We have created the GVHD-related DED model mouse using established in the established manner (Zhang, Y. et al J Immunol. 2002). The recipients were treated orally by Ampicillin (APBC), Gentamicin (GM), Fradiomycin (FRM), Vancomycin (VCM), or the solvent vehicle. We observed several phenotypes as ocular examination, systemic evaluation, and microbiome analysis by 16s rRNA gene sequencing.
Ocular phenotypes as well as systemic phenotypes had significant improvement in antibiotics administrated group (Clinical GVHD Severity Score, tear secretion, tear firm breakup time, expression of Foxp3 in colon, Foxp3 positive cell count in Flow cytometry). These results correlated with the previous results. Furthermore, in the microbiome analysis, bacterial genus Bifidobacterium was 146 times higher in the GM administration group compared to GVHD model mouse (P<0.05. Student's t-test), which had best ocular and systemic phenotype among all antibiotics administration group. We has similar correalation between the better GVHD phenotype and the amout of the bacterial genus Bifidobacterium.

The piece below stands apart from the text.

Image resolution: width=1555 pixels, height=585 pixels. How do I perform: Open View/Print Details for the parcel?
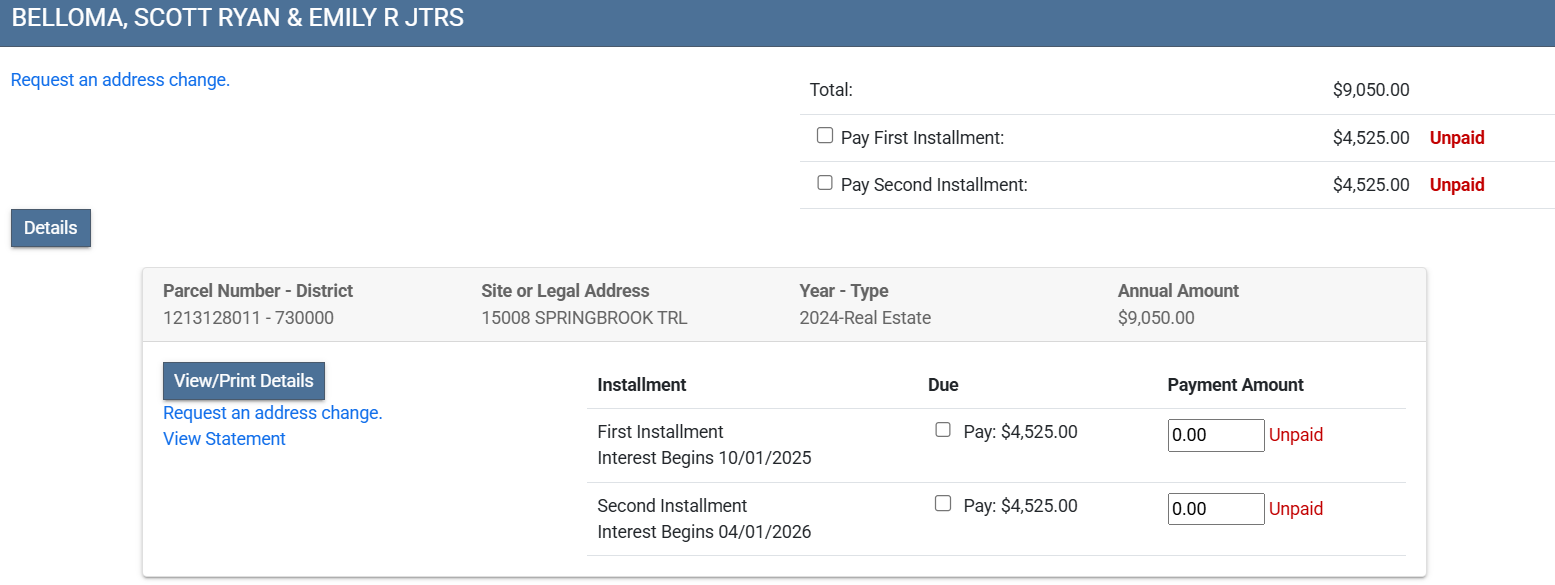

We confirmed the reproducibility of the oral antibiotics treatment to the GVHD-related DED model mouse. Also, constructed the possible hypothesis that the change in gut microbiome by oral antibiotics administration alleviates inflammation caused by GVHD and therefore can be an innovative drug repositioning strategy to attenuate GVHD-related dry eye disease.
This abstract was presented at the 2019 ARVO Annual Meeting, held in Vancouver, Canada, April 28 - May 2, 2019.